What you have to do: Somewhere below, one line contains "Where should I click to: Click the crosshair" and a later line contains "Task: Expand the Processing palette folder". Output those two lines and everything between them exactly, and nothing else.

· · ·

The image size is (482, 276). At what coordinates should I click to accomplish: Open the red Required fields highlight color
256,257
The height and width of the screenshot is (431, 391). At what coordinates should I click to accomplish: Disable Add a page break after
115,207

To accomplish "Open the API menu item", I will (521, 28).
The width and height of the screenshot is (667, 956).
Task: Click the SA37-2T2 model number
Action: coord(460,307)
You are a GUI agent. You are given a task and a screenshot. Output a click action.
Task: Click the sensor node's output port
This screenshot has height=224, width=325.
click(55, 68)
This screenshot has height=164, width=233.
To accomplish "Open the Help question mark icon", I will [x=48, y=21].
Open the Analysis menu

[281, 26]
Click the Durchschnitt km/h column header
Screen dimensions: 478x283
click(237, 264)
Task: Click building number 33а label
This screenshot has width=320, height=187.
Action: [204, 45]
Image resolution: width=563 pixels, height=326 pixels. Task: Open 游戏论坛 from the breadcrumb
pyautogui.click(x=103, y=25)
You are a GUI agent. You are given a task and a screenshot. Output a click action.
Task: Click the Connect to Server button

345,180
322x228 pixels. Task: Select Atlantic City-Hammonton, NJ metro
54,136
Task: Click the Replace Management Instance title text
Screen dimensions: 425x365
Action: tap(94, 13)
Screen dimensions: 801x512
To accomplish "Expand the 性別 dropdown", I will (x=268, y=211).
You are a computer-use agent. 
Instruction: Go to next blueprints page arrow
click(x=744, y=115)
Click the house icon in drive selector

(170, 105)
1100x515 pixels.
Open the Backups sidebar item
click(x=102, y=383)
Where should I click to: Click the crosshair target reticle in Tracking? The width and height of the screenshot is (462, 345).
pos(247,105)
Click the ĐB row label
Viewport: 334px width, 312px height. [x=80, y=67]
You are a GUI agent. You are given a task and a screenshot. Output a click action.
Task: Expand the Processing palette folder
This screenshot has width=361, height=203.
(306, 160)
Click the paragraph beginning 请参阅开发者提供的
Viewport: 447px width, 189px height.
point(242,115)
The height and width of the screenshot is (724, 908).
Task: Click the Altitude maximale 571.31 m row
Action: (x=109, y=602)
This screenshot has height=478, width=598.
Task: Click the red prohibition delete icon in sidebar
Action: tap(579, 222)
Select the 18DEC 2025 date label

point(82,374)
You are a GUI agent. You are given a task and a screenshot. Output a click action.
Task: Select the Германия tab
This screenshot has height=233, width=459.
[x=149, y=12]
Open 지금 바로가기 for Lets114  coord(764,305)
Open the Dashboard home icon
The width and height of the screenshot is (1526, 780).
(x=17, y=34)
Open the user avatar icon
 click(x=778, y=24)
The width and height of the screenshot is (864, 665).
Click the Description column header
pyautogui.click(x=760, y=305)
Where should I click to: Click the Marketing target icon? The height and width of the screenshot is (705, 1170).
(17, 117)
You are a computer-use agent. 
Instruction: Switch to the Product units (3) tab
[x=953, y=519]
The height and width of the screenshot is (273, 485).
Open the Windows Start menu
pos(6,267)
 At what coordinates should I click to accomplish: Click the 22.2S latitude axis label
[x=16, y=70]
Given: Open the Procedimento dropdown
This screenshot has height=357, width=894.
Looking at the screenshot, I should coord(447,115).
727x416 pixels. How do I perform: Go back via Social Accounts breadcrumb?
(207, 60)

· · ·

Exercise output:
Where should I click to: Click the crosshair target reticle in Tracking? The width and height of the screenshot is (462, 345).
pos(247,105)
Click the ĐB row label
Viewport: 334px width, 312px height. [x=80, y=67]
You are a GUI agent. You are given a task and a screenshot. Output a click action.
Task: Expand the Processing palette folder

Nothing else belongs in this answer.